Un de ces quatre matins, messieurs les élus se déculotteraient et présenteraient leur postérieur aux nigaudins électoraux, leur ordonnant d’embrasser, sous prétexte que — mieux que la bague de l’évêque — ça porte bonheur.
Et, aux soupçonneux qui ne marcheraient pus, les birbes prouveraient que de pareilles baisades sont nécessaires pour l’émancipation humaine.
Ce courant de crétinisme n’est pas nouveau c’est le résidu de la masturbation autoritaire dont, depuis des siècles, nous sommes — de père en fils — les malheureuses victimes.
(Le Père Peinard)
Qu’on enterre un socialo,
Il sabre le populo
Et s’y montre fort habile,
L’sergent d’ville.
Puis, l’soir, aux autres, dans l’poste,
Il va dire, s’rengorgeant,
Comment au Peuple riposte
Le parfait agent (bis).
(É. Blédort)
Tac-tac
d’Hautel, 1808 : Un Nicolas tac-tac. Pour dire un nigaud, un homme sot et stupide, qui se mêle des petits détails qui concernent qui les femmes.
Tac-tac sert aussi à exprimer un bruit réglé, comme celui d’un pendule.
Voir
d’Hautel, 1808 : Voir deux cochers sur un siège. Être ivre.
Il ne voit pas plus loin que son nez. Se dit par raillerie d’une personne bornée, sans jugement et sans prévoyance.
Il faut voir cela avec les yeux de la foi. C’est-à-dire, ne pas l’examiner avec scrupule ; n’y pas mettre une grande attention.
Si vous ne voulez pas le croire, allez-y voir. Se dit à quelqu’un qui fait l’incrédule, qui se refuse à ajouter foi à un discours, à un récit.
Il a vu le loup. Pour, c’est un vieux renard, un rusé compère qui a vu du pays, qui a fait des siennes.
On diroit qu’il n’a jamais rien vu que par le trou d’une bouteille. Se dit par raillerie d’un nigaud, d’un homme qui s’extasie sur des bagatelles, qui n’a pas fréquenté le monde.
Voyons voir. Pléonasme et solécisme très-usités parmi le peuple ; pour dire, permettez que je voye, ou, laissez moi voir.
Delvau, 1864 : Faire l’acte vénérien.
Vous languissez quelquefois
À lacour plus de trois mois,
Sans que l’heure se présente,
Et moi, bienheureux, je vois,
Quand il me plaît ma servante.
(Cabinet satyrique)
Vous avez été pour le moins six mois à la voir journellement.
(Ch. Sorel)
Il dit que si je la vois
En un mois plus d’une fois,
Il m’en coûtera la vie.
(Saint-Pavin)
Le dernier homme que voit Fulvia, c’est toujours celui qu’elle croit destiné par le ciel à perpétuer sa race.
(Diderot)
Delvau, 1866 : v. a. Permolere uxorem quamlibet aliam, — dans l’argot des bourgeois.

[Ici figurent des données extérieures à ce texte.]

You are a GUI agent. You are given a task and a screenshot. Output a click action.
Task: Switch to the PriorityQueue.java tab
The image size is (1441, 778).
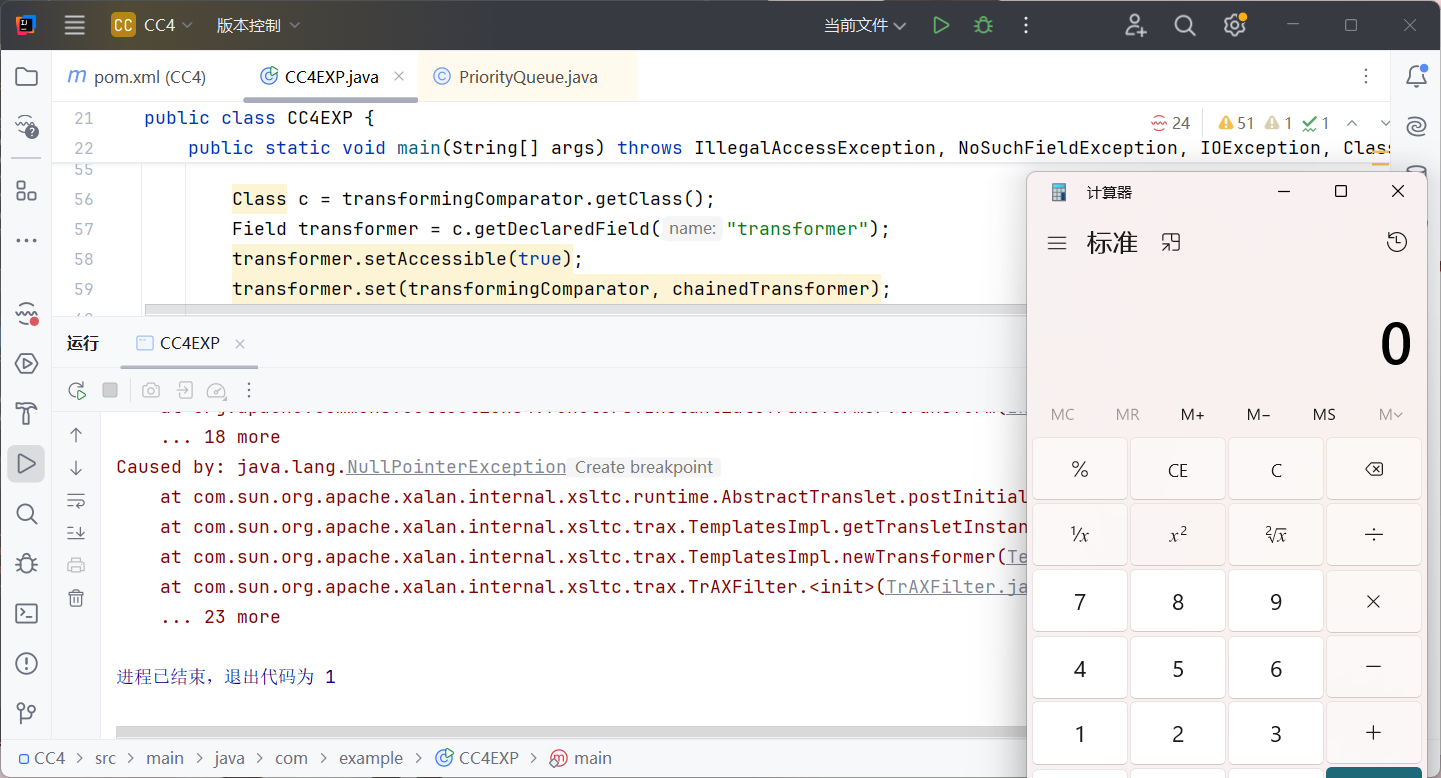click(527, 77)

Delvau, 1866 : v. n. Se dit de l’indisposition mensuelle des femmes, — dans l’argot des bourgeoises.
Rigaud, 1881 : Arrêter, — dans le jargon des voleurs. — Se faire voir, se faire arrêter.
Rigaud, 1881 : Avoir ses menstrues, — dans le jargon des bourgeoises. Voir Sophie, — dans celui des ouvrières.